We have already shown that all the jobs can be correctly scheduled in a LO-criticality scenario with the presence of at most one fault. We use the table ${\mathcal {S}}_{\mathrm {LO}}$ to schedule the jobs as proved in Lemma 1. Again in Lemma 1, we prove that all the HI-criticality jobs get sufficient units of execution time in table ${\mathcal {S}}_{\mathrm {HI}}$ to complete their execution with the presence of at most one fault. In Lemma 3, we have proved that when the scenario change occurs at time t, all the HI-criticality jobs can be scheduled without missing their deadline. In Lemma 4, we show that the table change occur due to the occurrence of a fault will be executed successfully. So from Lemmas 1, 3 and 4, it is clear that if the scheduler uses the tables ${\mathcal {S}}_{\mathrm {LO}}^i$ and ${\mathcal {S}}_{\mathrm {HI}}^i$ to dispatch the jobs then it will be a correct scheduling strategy. $\square $

Theorem 3

The proposed time-triggered fault-tolerant algorithm for mixed-criticality systems under the TT-Merge algorithm dominates all the existing time-triggered scheduling algorithms for mixed-criticality systems.

Proof

We know that the TT-Merge algorithm dominates all the existing time-triggered scheduling algorithms for mixed-criticality systems in terms of scheduling number of instances. In other words, any instance which can be scheduled by the existing time-triggered scheduling algorithm for mixed-criticality systems is also scheduled by the TT-Merge algorithm. Apart from this, TT-Merge also schedules some instances which are not scheduled by the existing algorithms. From the above facts, we infer that any fault-tolerant algorithm based on a time-triggered scheduling algorithm for mixed-criticality systems other than TT-Merge will schedule less number of instances than the proposed fault-tolerant algorithm based on TT-Merge. Hence the theorem is proved. $\square $

4 Results and discussion

Here we present the experiments conducted to evaluate our algorithm. The experiments show the impact of our algorithm in various settings. The comparison is done over a large number of instances with randomly generated parameters. The job generation policy may have significant effect on the experiments. The details of the job generation policy are as follows.

The utilization ($u_i$) of the jobs of instance I are generated according to the UUniFast algorithm [8].
We use the exponential distribution proposed by Davis et al [12] to generate the deadline ($d_i$) of the jobs of instance I.
The $C_i(\mathrm {LO})$ units of execution time of the jobs are calculated as $u_i \times d_i$.
The $C_i(\mathrm {HI})$ units of execution time of the jobs are calculated as $C_i(\mathrm {HI}) = \mathrm {CF} \times C_i(\mathrm {LO})$ where $\mathrm {CF}$ is the criticality factor which varies between 2 and 6 for each HI-criticality job $j_i$.
Each instance I contains at least one HI-criticality job and one LO-criticality job.
For each point on the X-axis, we have plotted the average result of 10,000 runs.

Since the proposed algorithm is the first time-triggered fault-tolerant algorithm of mixed-criticality systems, we compared the proposed algorithm with the existing time-triggered algorithms applying the same technique as the proposed algorithm.

--------

JOBS -
1) In the excerpt on fault-tolerant mixed-criticality scheduling, reproduce the part that opens with "Each instance I" and closes with "of 10,000 runs.", swapping "10,000" for "20,000".
2) Pick up the excerpt on fault-tolerant mixed-criticality scheduling after its final sentence and continue it.

SUPPLIED INFORMATION -
--------

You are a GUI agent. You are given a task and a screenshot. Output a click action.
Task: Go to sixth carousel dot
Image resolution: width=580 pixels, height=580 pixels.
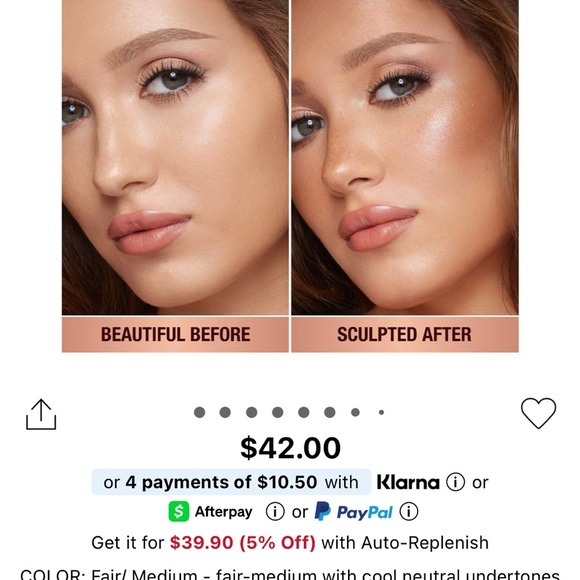coord(330,412)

--------

RESPONSES TO THE TASKS -
1)
Each instance I contains at least one HI-criticality job and one LO-criticality job.
For each point on the X-axis, we have plotted the average result of 20,000 runs.

2)
For the first experiment, we fix the utilization at LO-criticality level of each instance at 0.9 and let the deadline of the jobs vary between 1 and 2000. Apart from this, the percentage of HI-criticality jobs in an instance is fixed to 60% and the number of jobs in each instance is set to 10.

From the graph in Fig. 8, it is clear that the proposed algorithm schedules more instances successfully than both the OCBP-based algorithm and the MCEDF algorithm using the same techniques as the proposed algorithm. It can be seen from Fig. 8 for utilization of 0.9, about 400 instances out of 1000 instances can tolerate at most one fault over the hyper-period and successfully scheduled by our algorithm, which is four times more than the OCBP-based algorithm and 1.5 times more than the MCEDF algorithm. As the number of instances increases, the success ratio is more or less stable.

For the next experiment, we fix the number of jobs per instance at 10 and let the deadline of the jobs vary between 1 and 2000. Apart from this, the percentage of HI-criticality jobs in an instance is fixed to 60%. The graph in Fig. 9 shows the comparison between the number of schedulable instances those tolerate at most one fault over the hyperperiod from the randomly generated instances where the utilization at LO-criticality level of each instance is varied between 0.5 and 0.9.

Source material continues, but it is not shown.